USA: l’Esercito riceve da Lockheed Martin la prima batteria missilistica a medio raggio “Typhoon”

Di Fabrizio Scarinci

WASHINGTON D.C. La scorsa settimana Lockheed Martin ha consegnato all’US Army la prima batteria missilistica a medio raggio di tipo “Typhoon”, frutto di un programma volto al potenziamento delle capacità di “strike” in profondità delle forze terrestri statunitensi intrapreso circa un paio di anni fa.

In particolare, questo tipo di batteria comprenderebbe un posto comando in grado di acquisire dati da reti informative quali il “Joint Automated Deep Operations Coordination System” e l'”Advanced Field Artillery Tactical Data System” (noto come “Battery Operations Center”, o più semplicemente BOC), e quattro lanciatori dotati di altrettante celle sviluppate a partire dal sistema di lancio navale MK41, che presenta la possibilità di impiegare sia i missili da crociera di tipo Tomahawk, in grado di colpire con estrema precisione a quasi 2000 km di distanza, sia quelli supersonici di tipo SM-6 Block 1B, che, pur essendo utilizzati principalmente come sistemi antiaerei e antimissile a lungo raggio (con una gittata che, a quanto pare, supererebbe i 240 km), dispongono anche di una secondaria capacità contro i bersagli di superficie.
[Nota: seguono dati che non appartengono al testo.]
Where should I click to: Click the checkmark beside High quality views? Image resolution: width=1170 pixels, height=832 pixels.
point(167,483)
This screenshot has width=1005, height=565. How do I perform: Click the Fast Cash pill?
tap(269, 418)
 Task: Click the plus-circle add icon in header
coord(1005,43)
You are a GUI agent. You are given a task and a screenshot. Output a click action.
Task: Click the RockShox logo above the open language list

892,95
Un missile da crociera Tomahawk

Al fine di favorire il loro occultamento, tutti gli elementi appena menzionati dovrebbero essere posizionati dentro container da 12 metri circa (apparentemente simili a molti altri) ottimizzati per essere montati su rimorchi trainati da motrici “Heavy Expanded Mobility Tactical Truck” M983 A4 di Oshkosh Defense simili a quelle visibili nell’immagine d’apertura (che appartengono al modello “Heavy Expanded Mobility Tactical Truck” M1120 A4).
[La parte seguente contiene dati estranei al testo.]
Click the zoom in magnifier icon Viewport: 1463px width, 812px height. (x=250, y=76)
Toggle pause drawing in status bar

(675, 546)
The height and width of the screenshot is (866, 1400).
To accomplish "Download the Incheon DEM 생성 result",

All’interno di questi container, i lanciatori dovrebbero essere trasportati in maniera orizzontale, per poi essere eretti da apposti congegni automatizzati al momento del lancio.
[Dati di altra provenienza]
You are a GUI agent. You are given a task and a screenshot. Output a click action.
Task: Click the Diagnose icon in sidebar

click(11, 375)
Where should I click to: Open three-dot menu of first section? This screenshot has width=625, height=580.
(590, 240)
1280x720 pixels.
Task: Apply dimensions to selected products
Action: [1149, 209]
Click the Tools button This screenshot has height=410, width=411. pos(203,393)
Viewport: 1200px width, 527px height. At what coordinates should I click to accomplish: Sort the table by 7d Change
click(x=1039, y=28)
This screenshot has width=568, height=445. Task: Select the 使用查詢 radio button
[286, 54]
Oltre a questi elementi, il “sistema Typhoon” dovrebbero includere anche alcuni veicoli Humvee, utilizzati essenzialmente in funzione di supporto, e i rimorchi necessari al trasporto delle ricariche.

Al momento, secondo quanto si è avuto modo di apprendere, l’Esercito statunitense sarebbe intenzionato a fornire almeno una di queste nuove batterie ad ognuna delle sue 5 “Multi-Domain Task Forces” attualmente in formazione.